Part 1: Imperfect Competition in Oil Markets
The market variations between the present and the last 40 years shows profound differences. The differences prompting the near end of OPEC+ cartel include the rise of Russia as major contributor in the determination of oil prices. Also, due to the worth of the commodity triggered worldwide exploration efforts leading to several countries becoming producers themselves in the recent past (Bordoff, 2020). Further, to counter the oil shale shocks, Saudi Arabia would be required to suffer the brunt as most of the OPEC+ member countries are just by name and characterized by inefficiency to be effective partners such as “sanctions-hit Iran, violence-prone Libya and Nigeria and collapsing Venezuela” (Jakab, 2020). This behavior is likely to persist and the future of oil demand continues to dwindle as other countries become producers. As a result, demand from traditionally major producers will stagnate and prompt a subsequent drop in price of the resource.

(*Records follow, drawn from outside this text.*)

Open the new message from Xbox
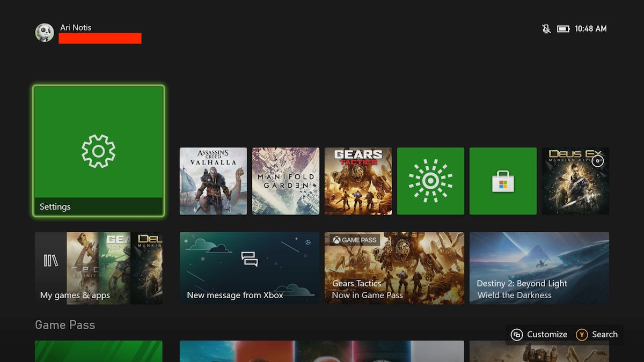Image resolution: width=644 pixels, height=362 pixels. [x=249, y=268]
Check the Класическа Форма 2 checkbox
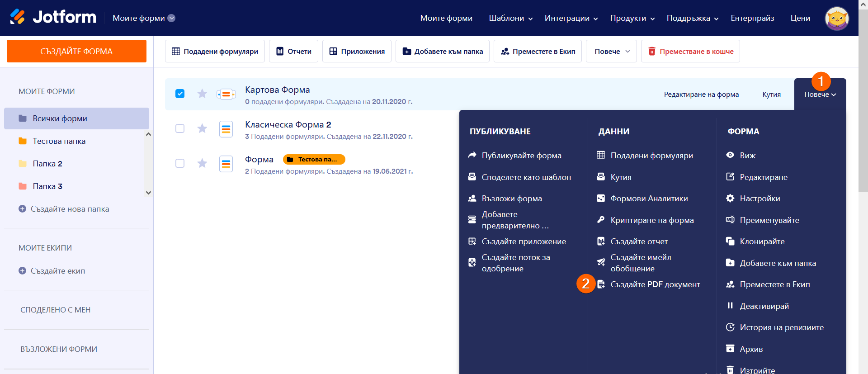This screenshot has width=868, height=374. pos(180,128)
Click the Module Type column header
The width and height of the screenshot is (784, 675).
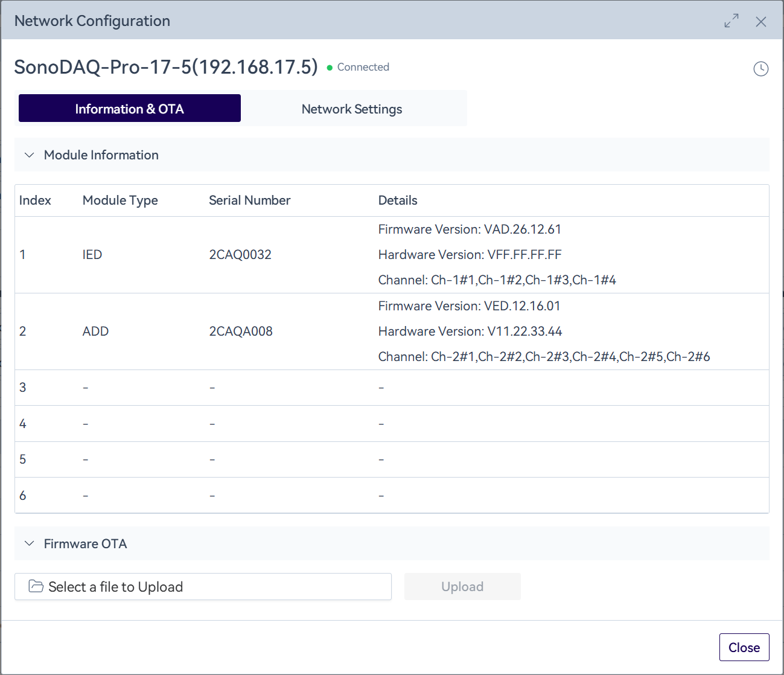[120, 200]
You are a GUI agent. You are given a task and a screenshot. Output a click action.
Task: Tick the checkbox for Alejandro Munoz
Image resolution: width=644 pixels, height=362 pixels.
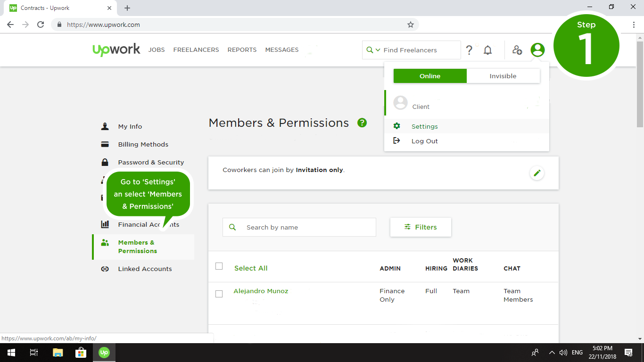[x=219, y=294]
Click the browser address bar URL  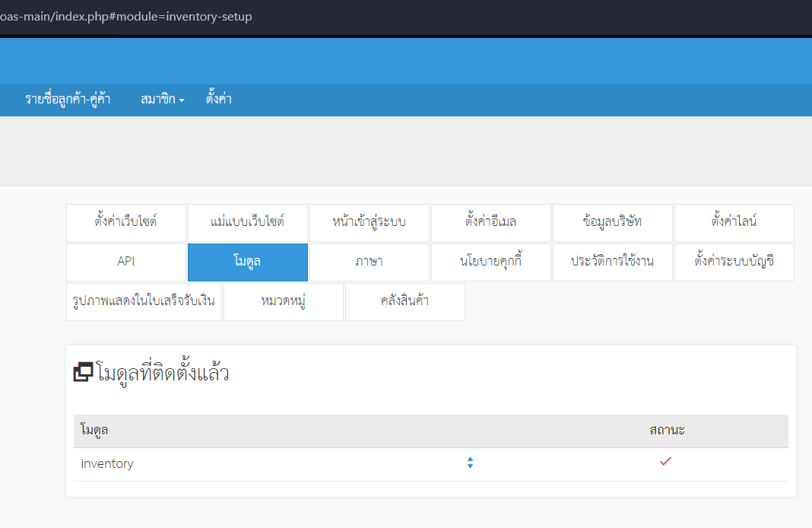pyautogui.click(x=126, y=17)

Part 2: Other Market Failures for Non-renewable resources
By becoming a self-sufficient energy producer, the US stands at a strategic position to control market prices and mitigate the local demand and supply. The US by being self-sufficient is critical to ascertain that price variations from other countries does not affect its normal operations. However, these approaches may be difficult to implement prompting the need for not becoming self-sufficient in energy production. High costs and lower prices risks setting the US producers in debt crisis that can have adverse effects on the country’s economy.
Part 3: Renewable Energy Sources
In Kenya, the Scaling-Up Renewable Energy Program is a government policy adopted by the Ministry of Energy in 2008 with a lifeline of 2030 to achieve its objectives. The policy seeks to introduce zero-rated (0%) import duty on renewable energy equipment and accessories to support the transition. In line with Vision 2030 policies, the renewable energy programs aim to double electricity production for the country through sources such as wind, bioenergy, hydropower, and solar energy (EPRA, 2020). The approach seeks to replace reliance on oil and coal as the primary energy producing resources.
Part 4: Electricity
Total bill = $174.9
Real increase in the electric bill = (174.9-105.65)/174.9 * 100
= 39.594 %
Gainesvile households are bound to pay additional costs to sustain the energy supply. The typical residents are at risks of being unable to sustain the policy. In overall, the policy is bound to hurt an extensive number of people as costs increase profoundly. This undermines economic activities in the area and its environs.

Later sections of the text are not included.